In Deutschland wird sie vom Naturschutzbund (NABU) organisiert. Bundesweit gibt es gut 150 Veranstaltungen, von der abendlichen Schiffstour mit Fledermaus-Suchgerät "Bat-Detektor" über das bunte Fledermaus-Familienfest, die Nachtwanderung mit Fangnetz bis hin zur Inaugenscheinnahme der geflügelten Tiere im Kirchturm. Denn hier suchen die eleganten Segler gerne Unterschlupf zum Brüten und Überwintern.

"Fledermäuse bevorzugen Kirchtürme und Kirchendachstühle wegen des großen Platzangebots", erläutert Thorsten Wiegers, Sprecher des NABU-Landesverbands Nordrhein-Westfalen. "Da der Zugang verborgen ist, besteht für die Tiere die Chance, relativ ungestört zu sein." Zudem böten die Dachstühle je nach Witterung eine kühle oder eine warme Umgebung. Um diese alternativen Brutstätten zu fördern, hat der Nabu 2007 die Initiative "Lebensraum Kirchturm" gegründet. Seither erhielten mehr als 800 Kirchen bundesweit die Auszeichnung, weil sie Eulen, Turmfalken, Dohlen, Fledermäusen oder Hausrotschwänzen neue Brutmöglichkeiten eröffnen und Nistkästen aufhängen.

Gruselsymbol Fledermaus

Eine typische Kirchenfledermaus ist laut NABU das Große Mausohr, mit gut 40 Zentimetern Flügelspannweite die größte heimische Art. "Sie verbringt mehr Zeit in der Kirche als der Pastor." Ihre Aufenthaltszeit ist saisonal begrenzt, denn die Besetzung der Kirchendachstühle erfolgt meist im Sommer - und zwar von Weibchen, die dort ihre Jungen zur Welt bringen und aufziehen. In diesen großen "Wochenstuben" können sich um die 2.000 Tiere sammeln - kopfüber hängend an Dachbalken und Mauern.

Vielleicht ist es auch diese eher befremdliche Lebensweise, die die Menschen eher auf Abstand hält. Außerdem ist ihr schlechtes Image nicht totzukriegen, meint der Theologe Hagencord. "Zu Halloween greifen die Menschen gerne zum Fledermauskostüm. Damit steht das Tier wieder für eine dunkle, grausame, ekelerregende Welt - nicht besser als im Mittelalter." Andererseits gebe die Comic- und Filmfigur Batman der Fledermaus ein besseres Image: Der Milliardär Bruce Wayne schlüpft immer dann ins Fledermauskostüm, wenn er auf Verbrecherjagd geht. Er ist der Ansicht, Kriminelle seien von Natur aus ein "feiges und abergläubisches Pack". Daher soll seine Verkleidung als Fledermaus sie zusätzlich in Angst und Schrecken versetzen.

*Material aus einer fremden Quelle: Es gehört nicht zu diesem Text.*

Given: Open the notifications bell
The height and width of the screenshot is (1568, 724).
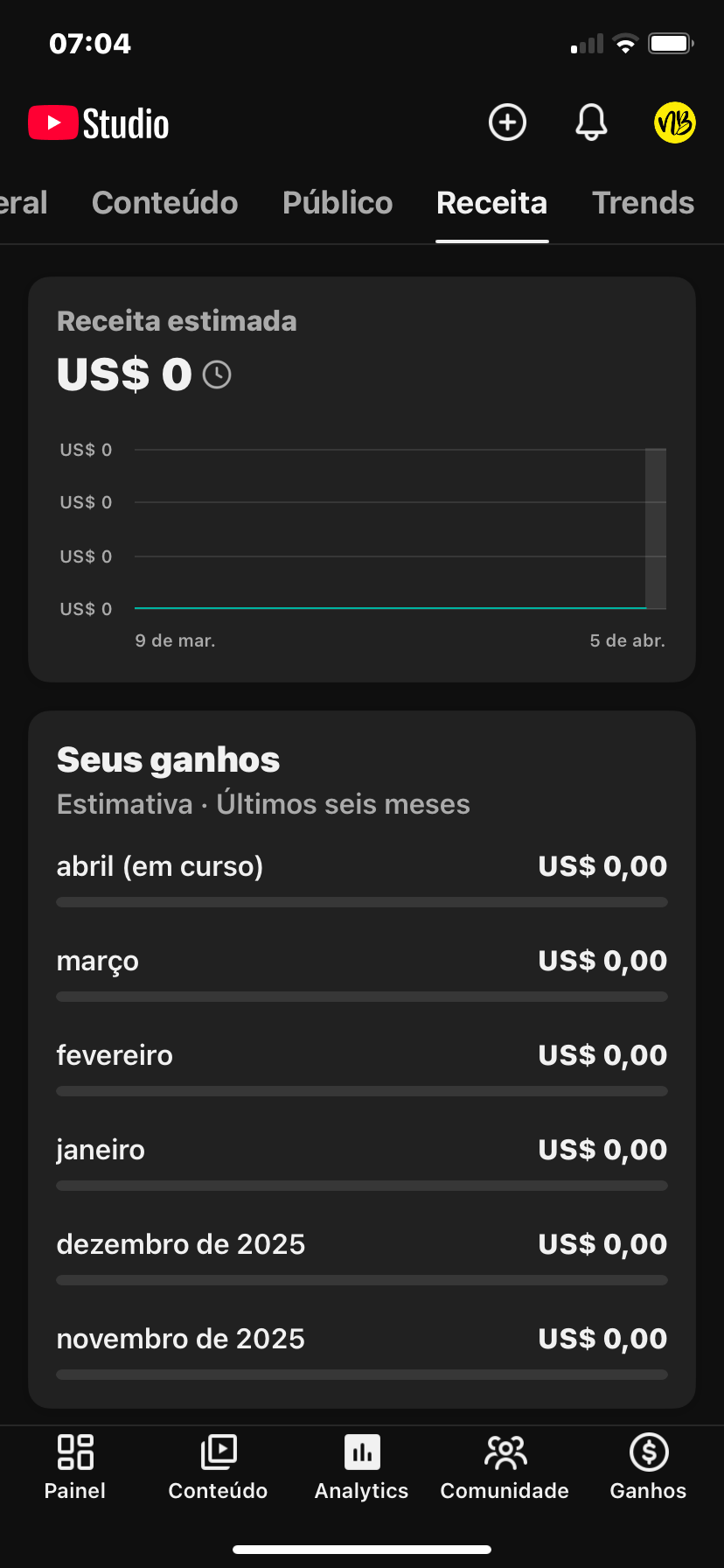Looking at the screenshot, I should tap(591, 122).
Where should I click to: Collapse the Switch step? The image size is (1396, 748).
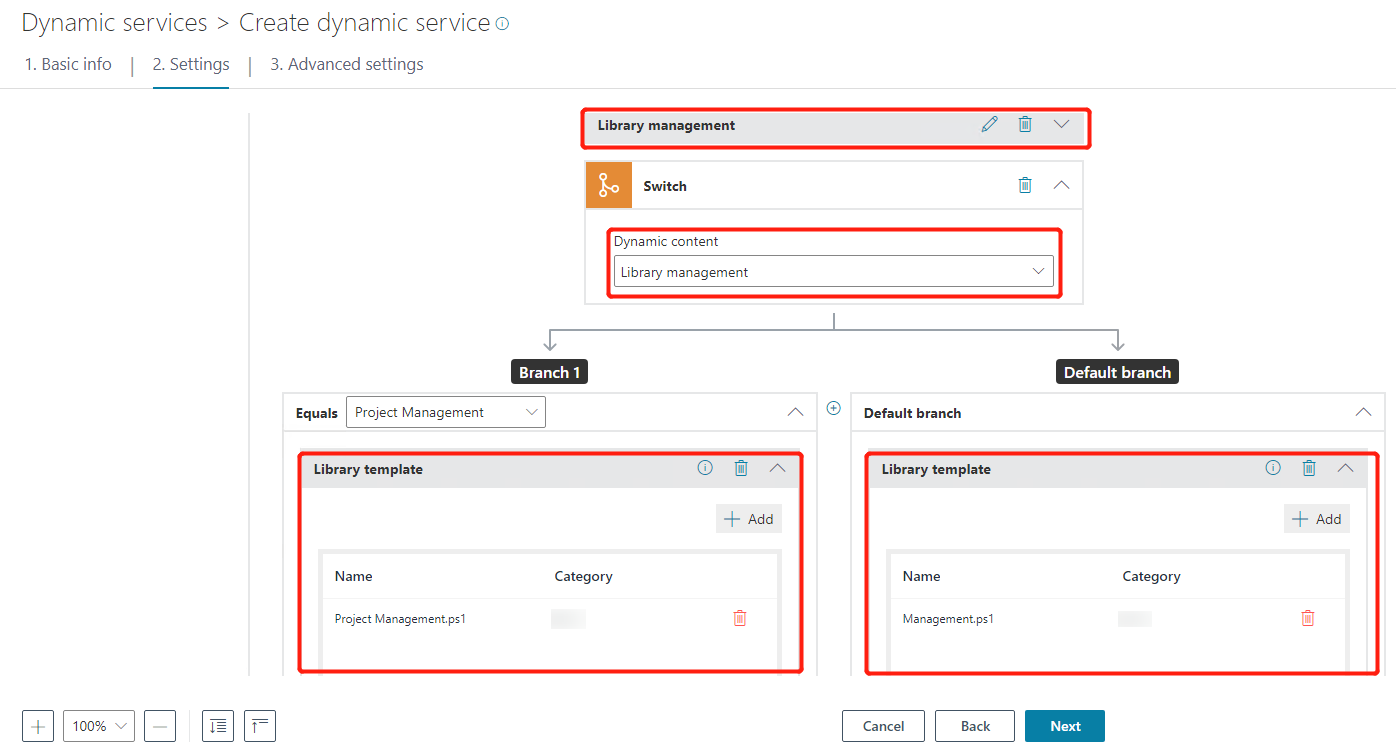click(1062, 185)
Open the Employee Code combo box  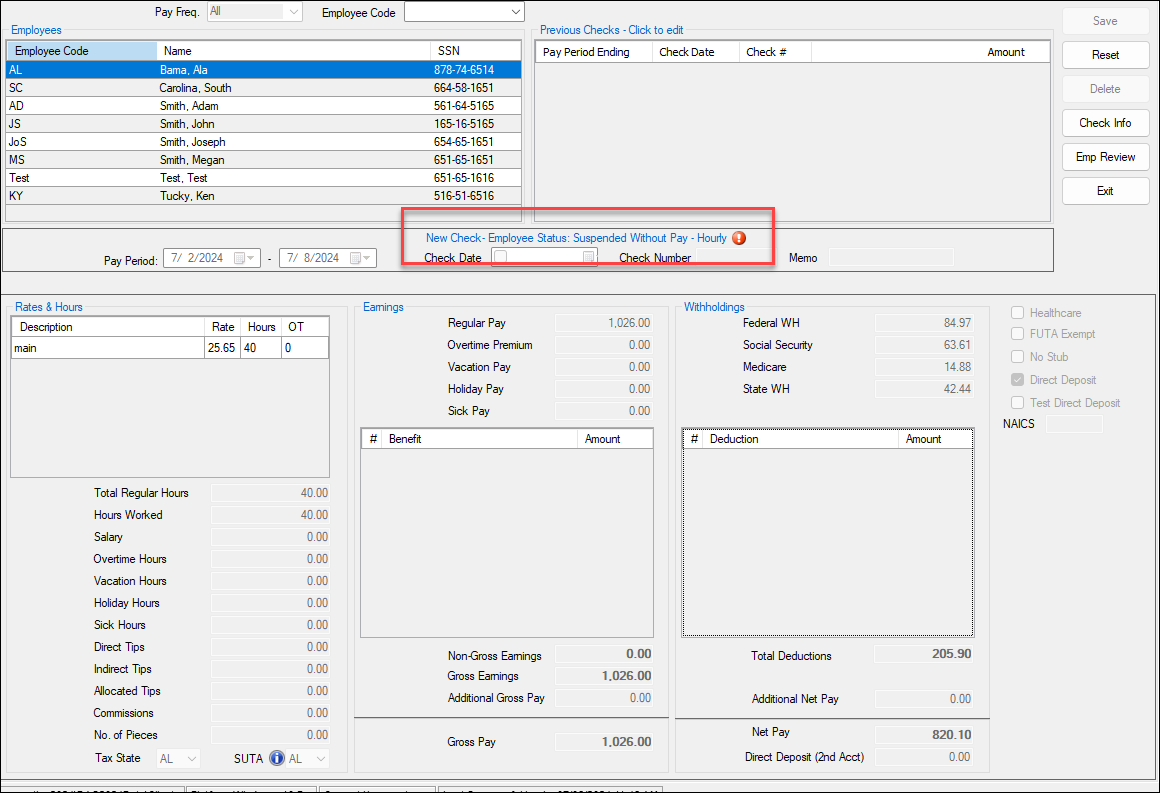pyautogui.click(x=515, y=12)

"Wie ist es, eine Fledermaus zu sein?"

Außer in Film, Literatur und Naturschutz hat die Fledermaus auch zu bedeutenden wissenschaftlichen Debatten geführt. So löste der US-amerikanische Philosoph Thomas Nagels 1974 mit seinem Aufsatz "Wie ist es, eine Fledermaus zu sein?" eine Debatte über den Wissensanspruch der Naturwissenschaften aus. Tenor: Auch wenn sich der Mensch vorstellen kann, wie es ist, tagsüber mit dem Kopf nach unten zu hängen und nachts auf Insektenjagd zu gehen, wird er nie wissen, wie das für eine Fledermaus ist.

"Wir sollten Tieren nie irgendwelche Eigenschaften absprechen oder zusprechen", übersetzt der Theologe Hagencord. "Denn das kann immer nur aus unserer rein menschlichen Erlebnisperspektive geschehen."